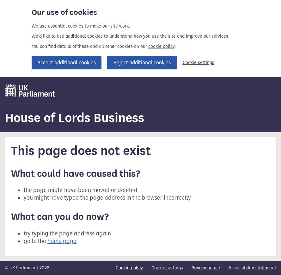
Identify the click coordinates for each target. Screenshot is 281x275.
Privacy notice (206, 268)
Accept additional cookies (66, 63)
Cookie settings (198, 62)
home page (61, 241)
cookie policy (161, 46)
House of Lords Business (74, 117)
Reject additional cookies (142, 63)
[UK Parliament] (30, 90)
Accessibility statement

........

**Written problem**
Please list every line from the listing above that contains the word "cookies".

**Complete response**
Accept additional cookies (66, 63)
Reject additional cookies (142, 63)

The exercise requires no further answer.